The odyssey of the omnibus spending bill shows how the president's activism has whetted spending appetites of fellow Republicans in Congress.
The final appropriations package is substantially above what the White House first envisioned, even after Congress trimmed Mr. Bush's homeland-security requests, and it ratchets up the pressure to spend more again next year. When Mr. Bush unveiled his 2004 budget only weeks ago, the administration said it was seeking a $30 billion, or 4%, increase in discretionary spending from its 2003 request of about $750 billion. Congress approved $762.7 billion for 2003, meaning a 4% increase would mean spending $11 billion more than the White House budget envisions.
Appropriations for education and the National Science Foundation for 2003 already rival those levels in Mr. Bush's 2004 budget, and his proposed spending on a program for minority college students is less than what Congress appropriated for this year.
Democrats argue that these comparisons show Mr. Bush's activism to be a "Potemkin Village" ruse to hide a conservative antigovernment agenda. But after the years of heady budget surpluses, both political parties seem to have lost the capacity to choose between competing priorities.
At the height of the budget wars in the 1980s, lawmakers fought over where to spend money but stayed within the appropriations totals requested by the White House. This discipline collapsed when surpluses in the late '90s allowed both sides to have more, and the once proud Appropriations committees became patronage outlets for a growing number of spending earmarks for home-state projects.
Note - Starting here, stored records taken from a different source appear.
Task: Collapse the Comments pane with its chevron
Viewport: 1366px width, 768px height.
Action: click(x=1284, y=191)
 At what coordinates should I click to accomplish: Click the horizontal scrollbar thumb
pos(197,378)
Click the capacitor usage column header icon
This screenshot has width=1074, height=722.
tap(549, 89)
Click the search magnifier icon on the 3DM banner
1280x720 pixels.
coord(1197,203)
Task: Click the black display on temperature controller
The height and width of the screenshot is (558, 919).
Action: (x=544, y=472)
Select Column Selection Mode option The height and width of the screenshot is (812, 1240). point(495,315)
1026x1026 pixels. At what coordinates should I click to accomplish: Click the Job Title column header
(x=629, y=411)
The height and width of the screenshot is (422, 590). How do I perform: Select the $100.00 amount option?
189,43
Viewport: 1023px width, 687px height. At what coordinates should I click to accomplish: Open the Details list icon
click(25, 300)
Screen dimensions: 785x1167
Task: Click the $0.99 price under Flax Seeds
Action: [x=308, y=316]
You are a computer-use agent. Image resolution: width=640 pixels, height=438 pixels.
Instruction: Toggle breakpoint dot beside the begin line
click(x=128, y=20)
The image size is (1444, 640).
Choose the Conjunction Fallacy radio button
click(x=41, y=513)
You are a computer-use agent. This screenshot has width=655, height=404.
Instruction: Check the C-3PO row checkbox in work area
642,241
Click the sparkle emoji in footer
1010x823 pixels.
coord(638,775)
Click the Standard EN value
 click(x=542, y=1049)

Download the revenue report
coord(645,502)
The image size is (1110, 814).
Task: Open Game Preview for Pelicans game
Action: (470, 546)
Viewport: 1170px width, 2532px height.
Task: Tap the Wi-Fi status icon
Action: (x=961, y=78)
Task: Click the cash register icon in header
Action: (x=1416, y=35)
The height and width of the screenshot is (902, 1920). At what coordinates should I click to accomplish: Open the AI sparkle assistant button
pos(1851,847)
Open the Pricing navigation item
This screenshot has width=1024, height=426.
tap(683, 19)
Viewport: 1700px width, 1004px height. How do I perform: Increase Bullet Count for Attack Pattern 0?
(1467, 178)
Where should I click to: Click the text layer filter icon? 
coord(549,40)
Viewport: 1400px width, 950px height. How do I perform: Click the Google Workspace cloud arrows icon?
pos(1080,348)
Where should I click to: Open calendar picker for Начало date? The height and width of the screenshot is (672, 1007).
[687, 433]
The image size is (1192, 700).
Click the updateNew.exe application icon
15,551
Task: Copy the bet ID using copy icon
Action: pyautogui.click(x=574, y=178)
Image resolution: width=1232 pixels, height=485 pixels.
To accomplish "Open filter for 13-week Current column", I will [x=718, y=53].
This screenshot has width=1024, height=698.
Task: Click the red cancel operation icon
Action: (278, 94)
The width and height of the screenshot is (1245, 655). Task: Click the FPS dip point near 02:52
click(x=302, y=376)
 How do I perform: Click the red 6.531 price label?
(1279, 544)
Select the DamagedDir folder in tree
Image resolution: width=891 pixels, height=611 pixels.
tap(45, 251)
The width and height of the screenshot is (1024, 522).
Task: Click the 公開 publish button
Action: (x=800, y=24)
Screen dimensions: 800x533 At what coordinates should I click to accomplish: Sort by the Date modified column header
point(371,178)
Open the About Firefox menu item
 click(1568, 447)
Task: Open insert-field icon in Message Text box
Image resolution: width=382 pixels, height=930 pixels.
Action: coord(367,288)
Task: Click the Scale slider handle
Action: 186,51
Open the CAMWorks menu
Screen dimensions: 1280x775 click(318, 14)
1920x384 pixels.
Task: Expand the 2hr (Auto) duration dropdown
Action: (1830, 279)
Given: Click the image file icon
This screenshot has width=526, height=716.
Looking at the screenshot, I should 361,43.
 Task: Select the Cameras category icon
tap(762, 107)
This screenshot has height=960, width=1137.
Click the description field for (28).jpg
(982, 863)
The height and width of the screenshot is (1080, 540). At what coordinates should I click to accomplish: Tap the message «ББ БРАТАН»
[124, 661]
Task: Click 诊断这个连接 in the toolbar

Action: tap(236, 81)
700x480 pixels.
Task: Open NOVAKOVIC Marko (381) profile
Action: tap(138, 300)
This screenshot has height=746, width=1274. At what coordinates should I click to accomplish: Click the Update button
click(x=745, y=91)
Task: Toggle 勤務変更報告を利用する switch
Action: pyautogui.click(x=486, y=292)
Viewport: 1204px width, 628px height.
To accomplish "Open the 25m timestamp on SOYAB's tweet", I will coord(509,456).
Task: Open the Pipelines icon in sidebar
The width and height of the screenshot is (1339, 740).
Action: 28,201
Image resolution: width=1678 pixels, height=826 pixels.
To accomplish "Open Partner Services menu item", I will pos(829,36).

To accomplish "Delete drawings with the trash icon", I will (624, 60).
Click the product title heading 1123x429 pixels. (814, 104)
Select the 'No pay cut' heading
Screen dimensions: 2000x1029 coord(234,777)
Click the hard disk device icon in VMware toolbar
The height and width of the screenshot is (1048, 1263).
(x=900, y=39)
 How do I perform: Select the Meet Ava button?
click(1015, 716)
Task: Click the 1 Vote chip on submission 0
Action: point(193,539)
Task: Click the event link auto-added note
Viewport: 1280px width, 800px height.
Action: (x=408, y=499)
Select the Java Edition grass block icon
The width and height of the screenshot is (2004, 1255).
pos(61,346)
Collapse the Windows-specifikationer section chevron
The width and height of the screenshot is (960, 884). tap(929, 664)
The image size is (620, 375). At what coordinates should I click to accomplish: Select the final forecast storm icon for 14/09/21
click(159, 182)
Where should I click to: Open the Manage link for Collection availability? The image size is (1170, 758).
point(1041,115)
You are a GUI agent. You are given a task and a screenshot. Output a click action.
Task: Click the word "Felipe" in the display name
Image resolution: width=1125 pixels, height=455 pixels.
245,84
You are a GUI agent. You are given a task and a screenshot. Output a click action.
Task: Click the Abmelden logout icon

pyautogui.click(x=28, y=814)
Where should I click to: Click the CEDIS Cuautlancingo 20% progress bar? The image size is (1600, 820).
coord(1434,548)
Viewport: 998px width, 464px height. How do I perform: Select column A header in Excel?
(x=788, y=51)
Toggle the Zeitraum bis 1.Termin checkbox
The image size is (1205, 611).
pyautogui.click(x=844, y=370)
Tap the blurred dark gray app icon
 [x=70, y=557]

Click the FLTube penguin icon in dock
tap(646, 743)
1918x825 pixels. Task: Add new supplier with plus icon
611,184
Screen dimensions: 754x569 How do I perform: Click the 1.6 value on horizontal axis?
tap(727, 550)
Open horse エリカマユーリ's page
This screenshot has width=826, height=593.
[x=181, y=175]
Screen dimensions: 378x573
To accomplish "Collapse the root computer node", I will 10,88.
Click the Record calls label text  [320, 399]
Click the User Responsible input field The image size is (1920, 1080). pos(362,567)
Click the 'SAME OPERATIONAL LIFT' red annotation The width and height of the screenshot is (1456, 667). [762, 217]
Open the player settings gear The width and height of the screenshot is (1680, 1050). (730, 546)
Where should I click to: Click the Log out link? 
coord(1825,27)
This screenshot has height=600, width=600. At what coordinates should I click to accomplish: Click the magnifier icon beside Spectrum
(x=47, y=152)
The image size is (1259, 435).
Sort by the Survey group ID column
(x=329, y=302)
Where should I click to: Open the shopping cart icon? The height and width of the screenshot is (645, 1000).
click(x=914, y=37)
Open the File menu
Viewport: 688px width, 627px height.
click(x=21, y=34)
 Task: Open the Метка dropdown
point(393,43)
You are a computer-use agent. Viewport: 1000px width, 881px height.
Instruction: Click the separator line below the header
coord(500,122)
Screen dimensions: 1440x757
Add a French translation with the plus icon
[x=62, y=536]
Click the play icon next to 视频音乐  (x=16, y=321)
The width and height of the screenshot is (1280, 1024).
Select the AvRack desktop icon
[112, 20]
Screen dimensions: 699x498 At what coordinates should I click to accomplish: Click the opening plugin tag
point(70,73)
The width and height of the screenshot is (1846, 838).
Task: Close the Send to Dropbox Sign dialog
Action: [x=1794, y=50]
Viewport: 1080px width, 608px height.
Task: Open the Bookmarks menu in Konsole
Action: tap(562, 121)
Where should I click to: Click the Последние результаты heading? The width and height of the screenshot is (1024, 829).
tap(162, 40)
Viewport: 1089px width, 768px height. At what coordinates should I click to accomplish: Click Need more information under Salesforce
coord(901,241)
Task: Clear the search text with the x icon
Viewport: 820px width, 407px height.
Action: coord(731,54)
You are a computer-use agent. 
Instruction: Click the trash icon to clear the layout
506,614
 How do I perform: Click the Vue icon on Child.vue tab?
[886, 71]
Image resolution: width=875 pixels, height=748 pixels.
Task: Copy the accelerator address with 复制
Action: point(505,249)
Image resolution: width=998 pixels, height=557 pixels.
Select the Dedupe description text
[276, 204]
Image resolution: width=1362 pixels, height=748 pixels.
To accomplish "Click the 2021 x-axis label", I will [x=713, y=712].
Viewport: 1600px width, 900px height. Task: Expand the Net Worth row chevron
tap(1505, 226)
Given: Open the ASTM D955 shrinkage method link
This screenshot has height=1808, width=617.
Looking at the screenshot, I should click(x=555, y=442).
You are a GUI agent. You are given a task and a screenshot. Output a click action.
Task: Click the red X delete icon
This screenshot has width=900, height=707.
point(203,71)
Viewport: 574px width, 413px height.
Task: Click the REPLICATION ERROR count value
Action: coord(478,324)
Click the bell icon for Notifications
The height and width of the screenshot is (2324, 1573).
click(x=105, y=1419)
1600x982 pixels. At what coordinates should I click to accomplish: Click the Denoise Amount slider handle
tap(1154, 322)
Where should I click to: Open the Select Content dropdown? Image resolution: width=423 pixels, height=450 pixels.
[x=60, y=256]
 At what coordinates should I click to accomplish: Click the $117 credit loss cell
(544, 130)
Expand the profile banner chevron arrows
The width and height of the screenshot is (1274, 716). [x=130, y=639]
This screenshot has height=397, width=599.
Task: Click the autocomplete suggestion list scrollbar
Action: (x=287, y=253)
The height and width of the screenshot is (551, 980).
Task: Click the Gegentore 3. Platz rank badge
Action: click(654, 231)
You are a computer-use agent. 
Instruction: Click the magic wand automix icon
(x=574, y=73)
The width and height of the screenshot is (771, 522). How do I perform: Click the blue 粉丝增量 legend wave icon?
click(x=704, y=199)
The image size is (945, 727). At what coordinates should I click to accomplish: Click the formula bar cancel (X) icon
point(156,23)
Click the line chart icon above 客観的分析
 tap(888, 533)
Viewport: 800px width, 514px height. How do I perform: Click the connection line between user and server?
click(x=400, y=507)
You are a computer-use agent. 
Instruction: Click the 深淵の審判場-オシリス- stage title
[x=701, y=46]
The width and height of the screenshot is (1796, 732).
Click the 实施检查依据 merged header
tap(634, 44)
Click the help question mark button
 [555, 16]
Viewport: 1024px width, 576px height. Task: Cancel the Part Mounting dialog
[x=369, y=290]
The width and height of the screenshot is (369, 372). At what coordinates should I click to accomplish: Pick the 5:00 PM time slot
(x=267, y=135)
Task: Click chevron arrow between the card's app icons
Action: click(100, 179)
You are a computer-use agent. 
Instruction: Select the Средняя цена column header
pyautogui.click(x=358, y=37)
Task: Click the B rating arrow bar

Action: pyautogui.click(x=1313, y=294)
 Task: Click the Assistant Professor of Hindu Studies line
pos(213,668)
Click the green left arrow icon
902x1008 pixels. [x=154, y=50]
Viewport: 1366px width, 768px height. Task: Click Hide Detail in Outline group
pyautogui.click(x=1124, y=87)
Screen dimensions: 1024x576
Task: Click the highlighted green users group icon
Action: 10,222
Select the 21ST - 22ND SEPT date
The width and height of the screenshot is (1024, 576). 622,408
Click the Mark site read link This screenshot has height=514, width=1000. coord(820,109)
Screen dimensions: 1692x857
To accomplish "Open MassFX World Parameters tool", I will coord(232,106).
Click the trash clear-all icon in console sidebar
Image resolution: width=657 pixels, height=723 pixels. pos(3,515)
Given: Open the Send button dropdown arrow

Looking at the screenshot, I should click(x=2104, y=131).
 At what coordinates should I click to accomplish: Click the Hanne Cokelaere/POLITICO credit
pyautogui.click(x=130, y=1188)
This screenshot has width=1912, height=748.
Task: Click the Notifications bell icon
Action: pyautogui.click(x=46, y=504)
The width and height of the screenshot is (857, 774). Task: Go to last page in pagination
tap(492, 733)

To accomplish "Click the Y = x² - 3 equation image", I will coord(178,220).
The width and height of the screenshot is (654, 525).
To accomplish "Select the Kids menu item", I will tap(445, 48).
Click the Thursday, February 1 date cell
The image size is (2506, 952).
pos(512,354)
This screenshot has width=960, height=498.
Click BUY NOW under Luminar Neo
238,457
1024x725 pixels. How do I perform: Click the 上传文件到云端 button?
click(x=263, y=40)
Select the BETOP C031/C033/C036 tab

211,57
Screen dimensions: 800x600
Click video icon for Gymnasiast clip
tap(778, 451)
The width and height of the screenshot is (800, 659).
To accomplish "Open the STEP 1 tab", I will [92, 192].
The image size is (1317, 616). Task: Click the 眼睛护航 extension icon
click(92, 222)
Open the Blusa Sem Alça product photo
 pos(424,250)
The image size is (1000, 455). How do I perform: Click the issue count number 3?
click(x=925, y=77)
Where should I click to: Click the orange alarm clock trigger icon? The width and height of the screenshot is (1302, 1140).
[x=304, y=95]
As a result, the decision-making machinery in Congress has eroded even as the fiscal outlook has deteriorated. Most of the government had to manage without permanent appropriations for the first third of this fiscal year. Even now, the omnibus bill provoked remarkably few meaningful votes.
Like some great unfinished novel, the measure landed on Senate desks in mid-January, challenging lawmakers to write the last chapter in what promised to be the first budget debate in many years with real numbers and a real-time impact. The overwhelming response was to run for cover. No one in either party offered a single amendment moving money from one account to another.
Looking back, the administration lost leverage when it asked to add $10 billion for continuing military and intelligence operations in the war against terrorism. That weakened White House veto threats, as seen in the compromise the White House accepted that provides $3.1 billion in disaster aid for farmers.
The administration insisted that an equal sum be cut from last year's farm bill. But the agreement allows the savings to be spread over 10 years in an installment plan that really won't begin to bite until 2008.
That just happens to also be the last year of what would be Mr. Bush's second term, if he is re-elected in 2004.